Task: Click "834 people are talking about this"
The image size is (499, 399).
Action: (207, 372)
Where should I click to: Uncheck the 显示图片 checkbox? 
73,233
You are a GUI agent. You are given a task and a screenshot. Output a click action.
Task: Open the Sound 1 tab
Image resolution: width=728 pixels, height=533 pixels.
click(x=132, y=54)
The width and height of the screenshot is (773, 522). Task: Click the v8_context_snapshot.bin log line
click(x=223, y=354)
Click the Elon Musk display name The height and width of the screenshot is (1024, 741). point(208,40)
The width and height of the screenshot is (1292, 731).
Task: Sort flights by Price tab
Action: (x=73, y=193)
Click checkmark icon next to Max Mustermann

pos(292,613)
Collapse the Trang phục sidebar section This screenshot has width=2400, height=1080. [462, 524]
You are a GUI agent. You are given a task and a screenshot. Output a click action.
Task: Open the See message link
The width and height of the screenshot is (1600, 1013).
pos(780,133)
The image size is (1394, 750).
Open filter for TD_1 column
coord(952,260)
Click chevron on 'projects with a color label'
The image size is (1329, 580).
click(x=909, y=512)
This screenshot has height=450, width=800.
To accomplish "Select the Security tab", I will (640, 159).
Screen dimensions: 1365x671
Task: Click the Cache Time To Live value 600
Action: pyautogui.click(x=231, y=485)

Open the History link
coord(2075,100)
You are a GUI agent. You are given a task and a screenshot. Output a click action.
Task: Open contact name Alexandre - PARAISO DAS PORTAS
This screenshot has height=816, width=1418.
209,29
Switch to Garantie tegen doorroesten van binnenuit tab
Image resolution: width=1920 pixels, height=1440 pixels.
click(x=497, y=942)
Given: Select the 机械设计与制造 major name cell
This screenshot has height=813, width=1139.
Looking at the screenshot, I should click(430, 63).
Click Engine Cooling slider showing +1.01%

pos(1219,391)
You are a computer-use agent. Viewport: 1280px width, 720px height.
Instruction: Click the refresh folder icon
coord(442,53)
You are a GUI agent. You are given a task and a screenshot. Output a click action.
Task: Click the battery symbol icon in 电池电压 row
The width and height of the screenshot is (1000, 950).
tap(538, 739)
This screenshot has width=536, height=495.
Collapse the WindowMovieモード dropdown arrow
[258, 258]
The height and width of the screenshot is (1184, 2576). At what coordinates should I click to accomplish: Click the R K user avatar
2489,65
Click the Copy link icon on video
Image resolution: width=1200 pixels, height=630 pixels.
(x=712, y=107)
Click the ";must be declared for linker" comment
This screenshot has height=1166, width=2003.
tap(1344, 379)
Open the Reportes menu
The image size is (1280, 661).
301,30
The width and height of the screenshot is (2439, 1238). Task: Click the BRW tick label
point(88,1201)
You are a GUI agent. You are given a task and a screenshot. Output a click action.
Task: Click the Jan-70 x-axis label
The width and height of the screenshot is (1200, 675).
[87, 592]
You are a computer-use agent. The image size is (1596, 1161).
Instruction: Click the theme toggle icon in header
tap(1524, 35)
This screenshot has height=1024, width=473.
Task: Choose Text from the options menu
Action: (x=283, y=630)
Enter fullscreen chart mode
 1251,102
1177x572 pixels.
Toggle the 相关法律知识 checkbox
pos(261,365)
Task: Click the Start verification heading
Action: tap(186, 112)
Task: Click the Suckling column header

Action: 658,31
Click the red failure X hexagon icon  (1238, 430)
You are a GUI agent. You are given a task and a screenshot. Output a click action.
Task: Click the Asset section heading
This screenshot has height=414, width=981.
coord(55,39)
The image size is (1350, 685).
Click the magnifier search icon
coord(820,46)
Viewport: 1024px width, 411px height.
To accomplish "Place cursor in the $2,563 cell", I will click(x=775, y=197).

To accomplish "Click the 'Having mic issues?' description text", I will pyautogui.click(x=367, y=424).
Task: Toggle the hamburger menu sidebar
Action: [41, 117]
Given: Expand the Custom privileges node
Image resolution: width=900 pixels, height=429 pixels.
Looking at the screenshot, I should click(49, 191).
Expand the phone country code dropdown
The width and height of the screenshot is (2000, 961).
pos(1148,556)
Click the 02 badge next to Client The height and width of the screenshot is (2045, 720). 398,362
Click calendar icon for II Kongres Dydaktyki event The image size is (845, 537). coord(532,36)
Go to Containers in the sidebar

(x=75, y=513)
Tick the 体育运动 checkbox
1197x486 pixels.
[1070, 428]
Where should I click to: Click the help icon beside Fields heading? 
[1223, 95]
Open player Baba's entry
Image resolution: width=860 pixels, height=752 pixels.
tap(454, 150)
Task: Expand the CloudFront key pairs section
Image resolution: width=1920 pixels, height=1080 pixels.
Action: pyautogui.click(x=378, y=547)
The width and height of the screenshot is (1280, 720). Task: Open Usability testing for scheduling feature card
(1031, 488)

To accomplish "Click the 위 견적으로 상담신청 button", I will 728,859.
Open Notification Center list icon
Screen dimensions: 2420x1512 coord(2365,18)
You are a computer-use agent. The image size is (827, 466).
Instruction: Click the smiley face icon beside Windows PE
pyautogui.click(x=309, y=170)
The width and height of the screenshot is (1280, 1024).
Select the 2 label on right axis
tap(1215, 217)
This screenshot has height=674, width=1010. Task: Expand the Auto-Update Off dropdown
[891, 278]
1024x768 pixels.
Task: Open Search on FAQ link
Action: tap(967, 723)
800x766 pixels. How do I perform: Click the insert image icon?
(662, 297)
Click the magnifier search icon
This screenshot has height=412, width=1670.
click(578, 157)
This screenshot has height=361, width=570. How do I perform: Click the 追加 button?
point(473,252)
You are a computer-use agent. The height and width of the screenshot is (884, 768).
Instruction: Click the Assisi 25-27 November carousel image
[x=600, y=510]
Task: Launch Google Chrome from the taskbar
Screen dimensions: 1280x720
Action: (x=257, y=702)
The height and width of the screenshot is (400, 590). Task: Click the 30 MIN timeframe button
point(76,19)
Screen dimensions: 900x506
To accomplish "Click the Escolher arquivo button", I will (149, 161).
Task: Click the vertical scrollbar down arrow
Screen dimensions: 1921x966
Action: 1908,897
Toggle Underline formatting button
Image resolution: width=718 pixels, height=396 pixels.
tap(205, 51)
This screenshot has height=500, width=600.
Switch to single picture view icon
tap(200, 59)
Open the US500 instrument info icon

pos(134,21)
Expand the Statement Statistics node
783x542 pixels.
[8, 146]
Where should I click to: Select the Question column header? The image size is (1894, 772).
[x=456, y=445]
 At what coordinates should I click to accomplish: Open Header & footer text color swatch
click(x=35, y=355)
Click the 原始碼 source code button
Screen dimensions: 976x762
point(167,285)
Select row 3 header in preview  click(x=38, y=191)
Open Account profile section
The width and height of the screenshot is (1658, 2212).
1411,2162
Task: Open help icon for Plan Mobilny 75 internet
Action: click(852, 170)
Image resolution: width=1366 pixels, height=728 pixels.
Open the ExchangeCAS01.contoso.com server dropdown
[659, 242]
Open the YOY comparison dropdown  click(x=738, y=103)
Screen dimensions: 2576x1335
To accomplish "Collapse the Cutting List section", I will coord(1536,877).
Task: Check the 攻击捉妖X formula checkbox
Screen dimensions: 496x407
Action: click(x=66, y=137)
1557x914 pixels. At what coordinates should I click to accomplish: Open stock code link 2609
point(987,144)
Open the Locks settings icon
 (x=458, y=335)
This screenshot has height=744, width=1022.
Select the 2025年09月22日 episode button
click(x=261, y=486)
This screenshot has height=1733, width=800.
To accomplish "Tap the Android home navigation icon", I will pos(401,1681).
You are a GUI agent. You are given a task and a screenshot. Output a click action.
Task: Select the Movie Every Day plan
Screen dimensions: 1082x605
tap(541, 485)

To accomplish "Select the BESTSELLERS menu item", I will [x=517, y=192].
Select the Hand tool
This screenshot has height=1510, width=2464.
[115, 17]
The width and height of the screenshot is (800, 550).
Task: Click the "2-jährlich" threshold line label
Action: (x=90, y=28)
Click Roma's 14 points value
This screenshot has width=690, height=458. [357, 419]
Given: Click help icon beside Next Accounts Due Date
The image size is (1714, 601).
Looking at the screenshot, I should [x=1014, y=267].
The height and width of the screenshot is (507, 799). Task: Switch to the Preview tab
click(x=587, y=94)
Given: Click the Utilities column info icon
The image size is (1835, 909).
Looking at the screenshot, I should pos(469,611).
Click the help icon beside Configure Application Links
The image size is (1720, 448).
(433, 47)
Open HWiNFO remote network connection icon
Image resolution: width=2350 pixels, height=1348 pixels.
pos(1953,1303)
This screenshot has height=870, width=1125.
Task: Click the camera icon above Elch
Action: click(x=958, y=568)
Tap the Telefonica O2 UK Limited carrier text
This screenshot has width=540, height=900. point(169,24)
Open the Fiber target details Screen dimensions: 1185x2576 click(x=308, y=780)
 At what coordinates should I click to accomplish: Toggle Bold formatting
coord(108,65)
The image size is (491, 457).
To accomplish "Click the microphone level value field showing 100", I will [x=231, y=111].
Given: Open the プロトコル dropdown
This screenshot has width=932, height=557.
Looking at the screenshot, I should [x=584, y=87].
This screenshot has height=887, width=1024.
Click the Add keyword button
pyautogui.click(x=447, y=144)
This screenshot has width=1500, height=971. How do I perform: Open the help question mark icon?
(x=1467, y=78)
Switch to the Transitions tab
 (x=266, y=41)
========================================================================
--- Stated goal ---
Copy the records from the beginning through the line containing "click(x=909, y=512)", changing "GUI agent" to "interface agent" and leaving everything else the same.

--- Exercise result ---
Task: Click "834 people are talking about this"
The image size is (499, 399).
Action: (207, 372)
Where should I click to: Uncheck the 显示图片 checkbox? 
73,233
You are a interface agent. You are given a task and a screenshot. Output a click action.
Task: Open the Sound 1 tab
Image resolution: width=728 pixels, height=533 pixels.
click(x=132, y=54)
The width and height of the screenshot is (773, 522). Task: Click the v8_context_snapshot.bin log line
click(x=223, y=354)
Click the Elon Musk display name The height and width of the screenshot is (1024, 741). point(208,40)
The width and height of the screenshot is (1292, 731).
Task: Sort flights by Price tab
Action: (x=73, y=193)
Click checkmark icon next to Max Mustermann

pos(292,613)
Collapse the Trang phục sidebar section This screenshot has width=2400, height=1080. [462, 524]
You are a interface agent. You are given a task and a screenshot. Output a click action.
Task: Open the See message link
The width and height of the screenshot is (1600, 1013).
pos(780,133)
The image size is (1394, 750).
Open filter for TD_1 column
coord(952,260)
Click chevron on 'projects with a color label'
The image size is (1329, 580).
click(x=909, y=512)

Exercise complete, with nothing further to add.